Something’s Wrong With the GPU

The first sign was the fans. They were loud — louder than they should have been, even during a training run. A quick check of GPU utilization showed everything pinned at 100%, memory nearly full, processes fighting for every last megabyte.

That wasn’t unusual during training. What was unusual was the process list. Instead of one training process running on the NGI model, there were six. Six identical processes, all launched within minutes of each other, all competing for the same GPU, all doing exactly the same work. None of them making good progress because they were tripping over each other for resources.

Someone had told the swarm to start a training run. And the swarm had enthusiastically complied — six times over.

The Agent That Follows Orders Too Well

To understand how this happened, you need to know about the action executor. It’s a swarm agent whose job is to carry out real-world actions: run scripts, launch processes, execute commands. When the swarm decides something needs to happen in the physical world — not just writing code or making plans, but actually running something — the action executor is the agent that makes it real.

On this particular day, the action executor received a straightforward instruction: start a training run on the NGI project. This meant running a specific script that initializes the model, loads the dataset, and begins the training loop. Simple enough. The kind of thing a human would do by typing one command into a terminal.

The action executor did exactly what it was told. It ran the command. Training started. So far, so good.

Retry Logic Meets a Slow Process

Here’s where things went sideways. The action executor, like any well-designed system component, had retry logic. If an action didn’t appear to succeed, the executor would try again. This is standard practice in distributed systems — network calls fail, processes hang, transient errors happen. Retrying is usually the right thing to do.

But training a neural network isn’t like making an API call. It doesn’t return a quick success response. The process starts, and then it runs for hours. From the executor’s perspective, it launched the command and waited for confirmation that everything was working. When that confirmation didn’t arrive fast enough — the training process was busy initializing, loading data, warming up — the executor concluded something might have gone wrong.

So it tried again. Another training process spun up. The executor still didn’t get the quick confirmation it was looking for, because now two processes were competing for GPU resources and both were slower than expected. So it tried again. And again.

By the time the retry logic exhausted itself, six training processes were running simultaneously. Each one was technically doing its job — loading the same data, computing the same gradients, writing to the same output directories. They were just doing it on top of each other, turning what should have been an efficient training run into a GPU cage match where nobody wins.

The irony is that every individual action the executor took was correct. It was told to start training, and it started training. Six times. Each retry was a reasonable response to apparent failure. The executor was following its instructions faithfully. It just had no concept of whether the action had already been accomplished.

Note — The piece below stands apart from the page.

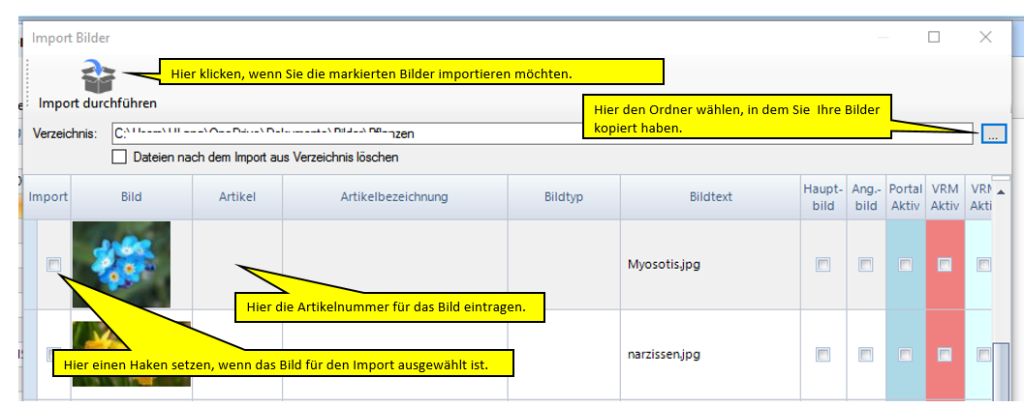Select the blue Myosotis flower thumbnail
This screenshot has height=407, width=1024.
point(121,264)

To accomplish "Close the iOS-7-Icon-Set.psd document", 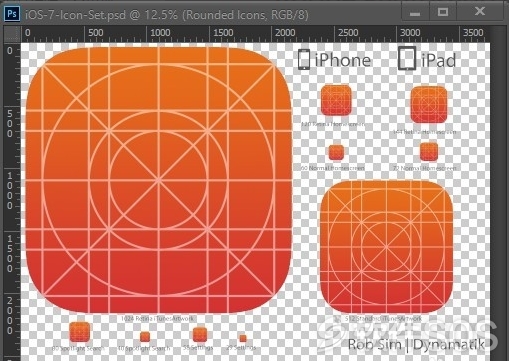I will tap(480, 12).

The Idempotency Problem, Wearing a New Hat

If you’ve built distributed systems, you’re already nodding. This is the idempotency problem — the principle that performing the same operation multiple times should produce the same result as performing it once. It’s one of those concepts that sounds obvious when you state it, but gets missed in practice constantly.

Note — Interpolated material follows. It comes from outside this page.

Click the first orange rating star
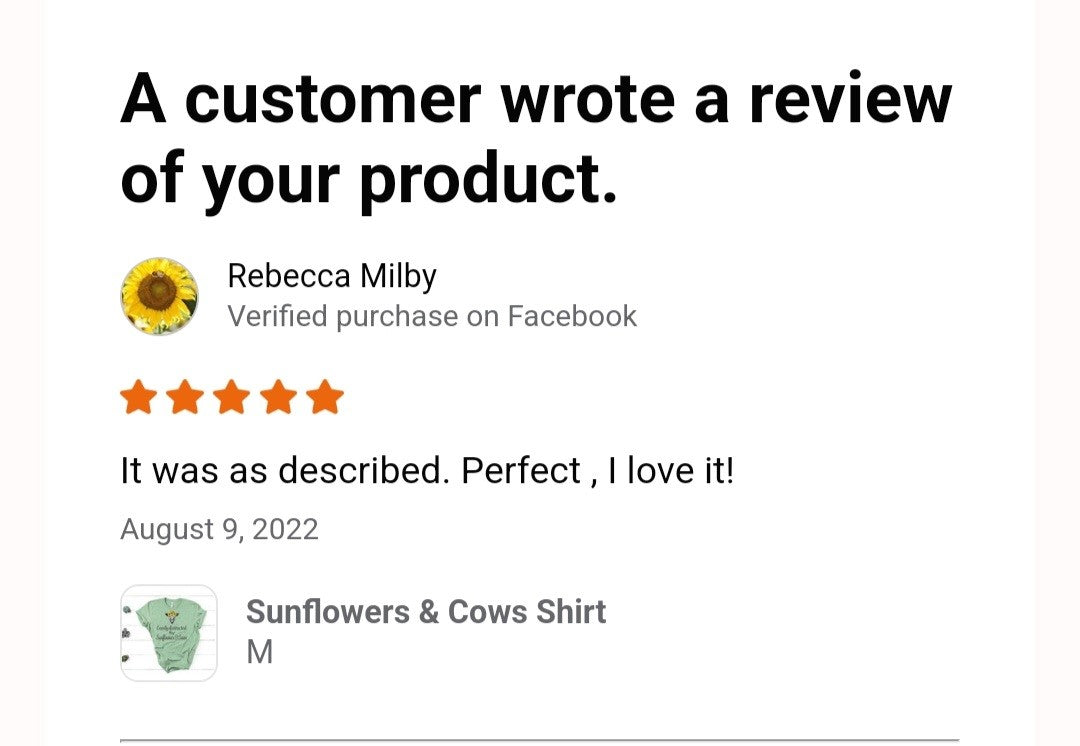 [x=138, y=398]
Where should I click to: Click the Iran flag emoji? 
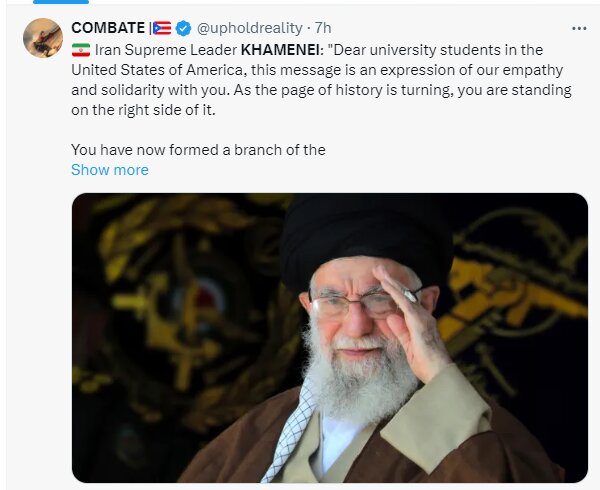click(81, 49)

Making an API endpoint idempotent is well-understood. You check whether the resource already exists before creating it. You use unique identifiers to deduplicate requests. These are solved problems with established patterns. But when the “operation” is “launch a long-running GPU process,” and the agent performing it doesn’t have a way to check whether that process is already running, the established patterns don’t automatically apply.

The action executor was built to execute actions. It wasn’t built to reason about the state of the world before and after those actions. That gap — between executing a command and understanding its effect — is where the six training runs lived.

The Fix Was Simple. The Lesson Wasn’t.

The immediate fix was straightforward. Before launching any process, the action executor now checks whether that process is already running. Before starting a training run, it looks for existing training processes on the GPU. If one is already active, it reports back that the action has already been taken, rather than blindly launching another instance.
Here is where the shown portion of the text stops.